:: AVAILABLE DATA

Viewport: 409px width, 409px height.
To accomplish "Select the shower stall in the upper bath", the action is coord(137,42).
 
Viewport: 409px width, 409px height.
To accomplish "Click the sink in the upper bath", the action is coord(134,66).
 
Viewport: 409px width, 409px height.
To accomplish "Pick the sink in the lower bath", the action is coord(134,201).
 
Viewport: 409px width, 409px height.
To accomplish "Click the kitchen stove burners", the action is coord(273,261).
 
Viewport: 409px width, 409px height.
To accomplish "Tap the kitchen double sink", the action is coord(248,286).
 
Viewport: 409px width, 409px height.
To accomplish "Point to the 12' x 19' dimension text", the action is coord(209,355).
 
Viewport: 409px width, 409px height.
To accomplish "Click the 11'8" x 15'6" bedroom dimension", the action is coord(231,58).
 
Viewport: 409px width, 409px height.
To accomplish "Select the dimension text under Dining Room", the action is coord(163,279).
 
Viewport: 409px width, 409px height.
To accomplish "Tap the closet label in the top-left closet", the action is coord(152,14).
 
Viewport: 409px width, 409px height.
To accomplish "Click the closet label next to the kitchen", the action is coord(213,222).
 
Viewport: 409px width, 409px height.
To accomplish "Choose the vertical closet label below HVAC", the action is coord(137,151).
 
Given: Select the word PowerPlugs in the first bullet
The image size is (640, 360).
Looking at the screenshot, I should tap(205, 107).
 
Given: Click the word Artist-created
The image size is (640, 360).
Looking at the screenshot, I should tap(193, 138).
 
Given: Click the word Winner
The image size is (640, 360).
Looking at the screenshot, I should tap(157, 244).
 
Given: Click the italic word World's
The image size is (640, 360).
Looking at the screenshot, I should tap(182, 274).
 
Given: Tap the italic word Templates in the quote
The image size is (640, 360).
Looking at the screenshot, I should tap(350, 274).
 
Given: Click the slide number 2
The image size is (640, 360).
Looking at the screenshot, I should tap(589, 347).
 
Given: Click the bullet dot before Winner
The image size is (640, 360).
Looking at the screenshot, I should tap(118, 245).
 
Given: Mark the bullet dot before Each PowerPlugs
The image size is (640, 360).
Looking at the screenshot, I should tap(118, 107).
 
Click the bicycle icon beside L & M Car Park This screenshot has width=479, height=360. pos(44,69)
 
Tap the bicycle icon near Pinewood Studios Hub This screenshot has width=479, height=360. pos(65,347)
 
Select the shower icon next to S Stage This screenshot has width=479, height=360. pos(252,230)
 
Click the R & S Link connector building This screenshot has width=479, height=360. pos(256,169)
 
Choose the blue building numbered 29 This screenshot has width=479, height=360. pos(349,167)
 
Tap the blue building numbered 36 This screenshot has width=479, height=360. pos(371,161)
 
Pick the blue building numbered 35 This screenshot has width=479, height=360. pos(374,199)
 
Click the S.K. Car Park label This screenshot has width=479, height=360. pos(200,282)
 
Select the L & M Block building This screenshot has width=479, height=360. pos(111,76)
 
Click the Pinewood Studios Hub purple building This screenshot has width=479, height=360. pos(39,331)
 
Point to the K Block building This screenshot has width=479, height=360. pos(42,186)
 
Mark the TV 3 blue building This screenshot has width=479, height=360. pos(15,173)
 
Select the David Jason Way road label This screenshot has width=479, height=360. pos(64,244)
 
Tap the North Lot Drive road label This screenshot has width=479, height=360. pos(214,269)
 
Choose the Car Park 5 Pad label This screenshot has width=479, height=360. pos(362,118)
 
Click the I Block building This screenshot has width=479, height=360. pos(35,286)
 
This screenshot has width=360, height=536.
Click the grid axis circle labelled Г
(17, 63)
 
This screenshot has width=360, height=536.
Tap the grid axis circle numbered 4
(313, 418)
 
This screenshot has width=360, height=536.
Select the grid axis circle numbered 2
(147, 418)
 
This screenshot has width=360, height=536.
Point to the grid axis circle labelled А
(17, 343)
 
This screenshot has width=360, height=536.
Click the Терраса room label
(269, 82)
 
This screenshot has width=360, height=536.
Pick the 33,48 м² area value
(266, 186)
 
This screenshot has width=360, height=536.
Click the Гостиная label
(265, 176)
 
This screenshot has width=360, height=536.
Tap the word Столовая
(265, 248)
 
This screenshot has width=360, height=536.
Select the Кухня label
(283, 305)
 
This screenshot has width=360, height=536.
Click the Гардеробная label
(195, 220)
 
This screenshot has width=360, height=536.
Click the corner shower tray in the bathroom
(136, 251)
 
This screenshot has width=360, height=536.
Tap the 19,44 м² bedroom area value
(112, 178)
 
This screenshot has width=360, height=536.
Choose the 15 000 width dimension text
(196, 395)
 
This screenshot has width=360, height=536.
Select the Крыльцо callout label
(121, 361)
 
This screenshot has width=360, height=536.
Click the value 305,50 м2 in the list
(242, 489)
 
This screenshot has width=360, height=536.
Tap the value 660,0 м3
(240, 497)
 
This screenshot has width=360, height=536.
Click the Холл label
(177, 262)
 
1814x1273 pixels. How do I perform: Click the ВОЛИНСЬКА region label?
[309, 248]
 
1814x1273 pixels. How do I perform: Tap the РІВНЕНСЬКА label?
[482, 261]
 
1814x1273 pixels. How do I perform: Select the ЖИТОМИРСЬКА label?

::::

• _WHAT YOU ARE ASKED TO DO_
Rewrite the listing above, changing every occurrence of "Viewport" to "Display" and keeping everything else the same.

• _IN RESPONSE_
Display: 409px width, 409px height.
To accomplish "Select the shower stall in the upper bath", the action is coord(137,42).
 
Display: 409px width, 409px height.
To accomplish "Click the sink in the upper bath", the action is coord(134,66).
 
Display: 409px width, 409px height.
To accomplish "Pick the sink in the lower bath", the action is coord(134,201).
 
Display: 409px width, 409px height.
To accomplish "Click the kitchen stove burners", the action is coord(273,261).
 
Display: 409px width, 409px height.
To accomplish "Tap the kitchen double sink", the action is coord(248,286).
 
Display: 409px width, 409px height.
To accomplish "Point to the 12' x 19' dimension text", the action is coord(209,355).
 
Display: 409px width, 409px height.
To accomplish "Click the 11'8" x 15'6" bedroom dimension", the action is coord(231,58).
 
Display: 409px width, 409px height.
To accomplish "Select the dimension text under Dining Room", the action is coord(163,279).
 
Display: 409px width, 409px height.
To accomplish "Tap the closet label in the top-left closet", the action is coord(152,14).
 
Display: 409px width, 409px height.
To accomplish "Click the closet label next to the kitchen", the action is coord(213,222).
 
Display: 409px width, 409px height.
To accomplish "Choose the vertical closet label below HVAC", the action is coord(137,151).
 
Given: Select the word PowerPlugs in the first bullet
The image size is (640, 360).
Looking at the screenshot, I should tap(205, 107).
 
Given: Click the word Artist-created
The image size is (640, 360).
Looking at the screenshot, I should tap(193, 138).
 
Given: Click the word Winner
The image size is (640, 360).
Looking at the screenshot, I should tap(157, 244).
 
Given: Click the italic word World's
The image size is (640, 360).
Looking at the screenshot, I should tap(182, 274).
 
Given: Tap the italic word Templates in the quote
The image size is (640, 360).
Looking at the screenshot, I should tap(350, 274).
 
Given: Click the slide number 2
The image size is (640, 360).
Looking at the screenshot, I should tap(589, 347).
 
Given: Click the bullet dot before Winner
The image size is (640, 360).
Looking at the screenshot, I should tap(118, 245).
 
Given: Mark the bullet dot before Each PowerPlugs
The image size is (640, 360).
Looking at the screenshot, I should tap(118, 107).
 
Click the bicycle icon beside L & M Car Park This screenshot has width=479, height=360. pos(44,69)
 
Tap the bicycle icon near Pinewood Studios Hub This screenshot has width=479, height=360. pos(65,347)
 
Select the shower icon next to S Stage This screenshot has width=479, height=360. pos(252,230)
 
Click the R & S Link connector building This screenshot has width=479, height=360. pos(256,169)
 
Choose the blue building numbered 29 This screenshot has width=479, height=360. pos(349,167)
 
Tap the blue building numbered 36 This screenshot has width=479, height=360. pos(371,161)
 
Pick the blue building numbered 35 This screenshot has width=479, height=360. pos(374,199)
 
Click the S.K. Car Park label This screenshot has width=479, height=360. pos(200,282)
 
Select the L & M Block building This screenshot has width=479, height=360. pos(111,76)
 
Click the Pinewood Studios Hub purple building This screenshot has width=479, height=360. pos(39,331)
 
Point to the K Block building This screenshot has width=479, height=360. pos(42,186)
 
Mark the TV 3 blue building This screenshot has width=479, height=360. pos(15,173)
 
Select the David Jason Way road label This screenshot has width=479, height=360. pos(64,244)
 
Tap the North Lot Drive road label This screenshot has width=479, height=360. pos(214,269)
 
Choose the Car Park 5 Pad label This screenshot has width=479, height=360. pos(362,118)
 
Click the I Block building This screenshot has width=479, height=360. pos(35,286)
 
This screenshot has width=360, height=536.
Click the grid axis circle labelled Г
(17, 63)
 
This screenshot has width=360, height=536.
Tap the grid axis circle numbered 4
(313, 418)
 
This screenshot has width=360, height=536.
Select the grid axis circle numbered 2
(147, 418)
 
This screenshot has width=360, height=536.
Point to the grid axis circle labelled А
(17, 343)
 
This screenshot has width=360, height=536.
Click the Терраса room label
(269, 82)
 
This screenshot has width=360, height=536.
Pick the 33,48 м² area value
(266, 186)
 
This screenshot has width=360, height=536.
Click the Гостиная label
(265, 176)
 
This screenshot has width=360, height=536.
Tap the word Столовая
(265, 248)
 
This screenshot has width=360, height=536.
Select the Кухня label
(283, 305)
 
This screenshot has width=360, height=536.
Click the Гардеробная label
(195, 220)
 
This screenshot has width=360, height=536.
Click the corner shower tray in the bathroom
(136, 251)
 
This screenshot has width=360, height=536.
Tap the 19,44 м² bedroom area value
(112, 178)
 
This screenshot has width=360, height=536.
Choose the 15 000 width dimension text
(196, 395)
 
This screenshot has width=360, height=536.
Select the Крыльцо callout label
(121, 361)
 
This screenshot has width=360, height=536.
Click the value 305,50 м2 in the list
(242, 489)
 
This screenshot has width=360, height=536.
Tap the value 660,0 м3
(240, 497)
 
This screenshot has width=360, height=536.
Click the Холл label
(177, 262)
 
1814x1273 pixels. How do I perform: Click the ВОЛИНСЬКА region label?
[309, 248]
 
1814x1273 pixels. How do I perform: Tap the РІВНЕНСЬКА label?
[482, 261]
 
1814x1273 pixels. How do I perform: Select the ЖИТОМИРСЬКА label?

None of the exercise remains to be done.